■ **Task objective**:
Reproduce exactly the lines from the one containing "Instruction: Show All time price history" through the end of the listing, minus the pictures.

··········

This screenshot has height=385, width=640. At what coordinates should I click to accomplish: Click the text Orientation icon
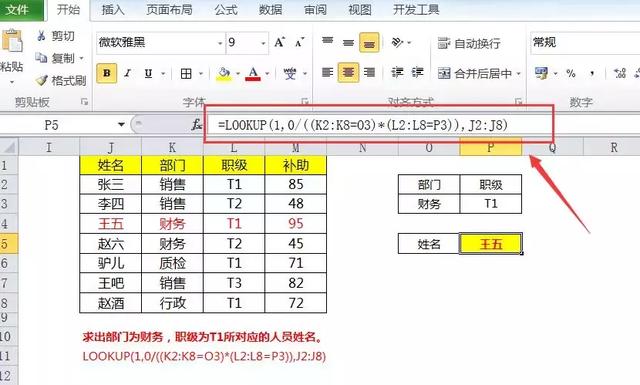coord(398,42)
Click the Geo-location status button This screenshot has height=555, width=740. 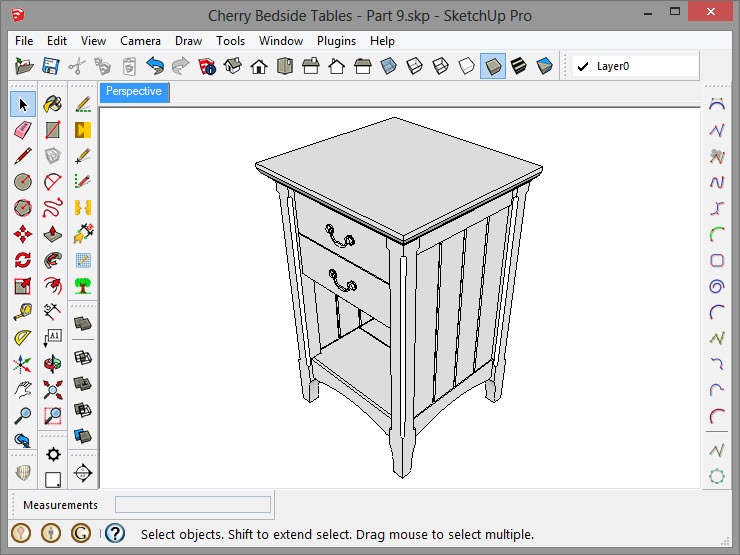coord(20,534)
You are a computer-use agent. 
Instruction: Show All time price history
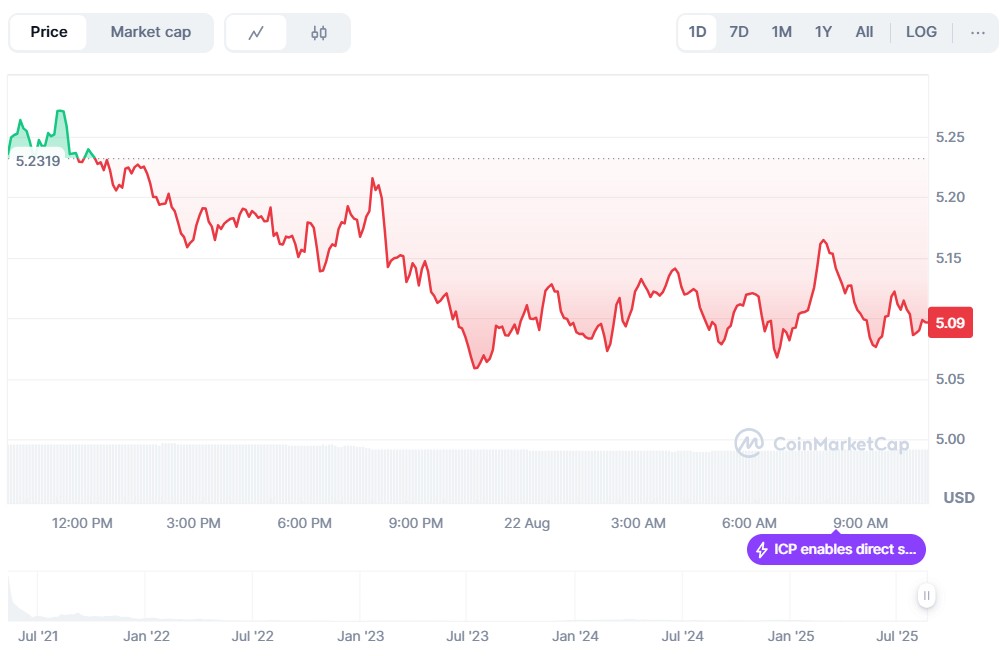pos(864,32)
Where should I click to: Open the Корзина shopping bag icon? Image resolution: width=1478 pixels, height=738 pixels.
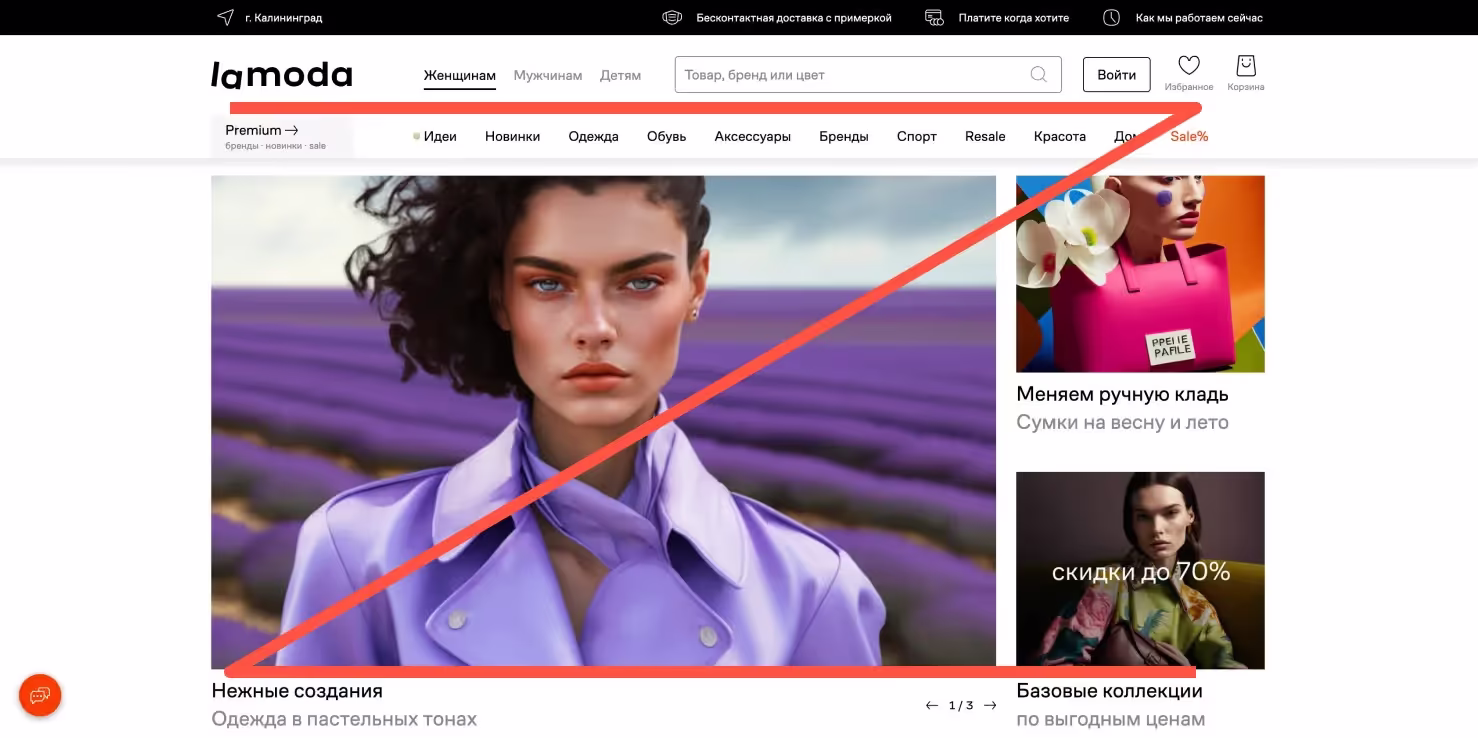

··········

■ **Result of the task**:
Instruction: Show All time price history
pos(864,32)
Where should I click to: Open the Корзина shopping bag icon? Image resolution: width=1478 pixels, height=738 pixels.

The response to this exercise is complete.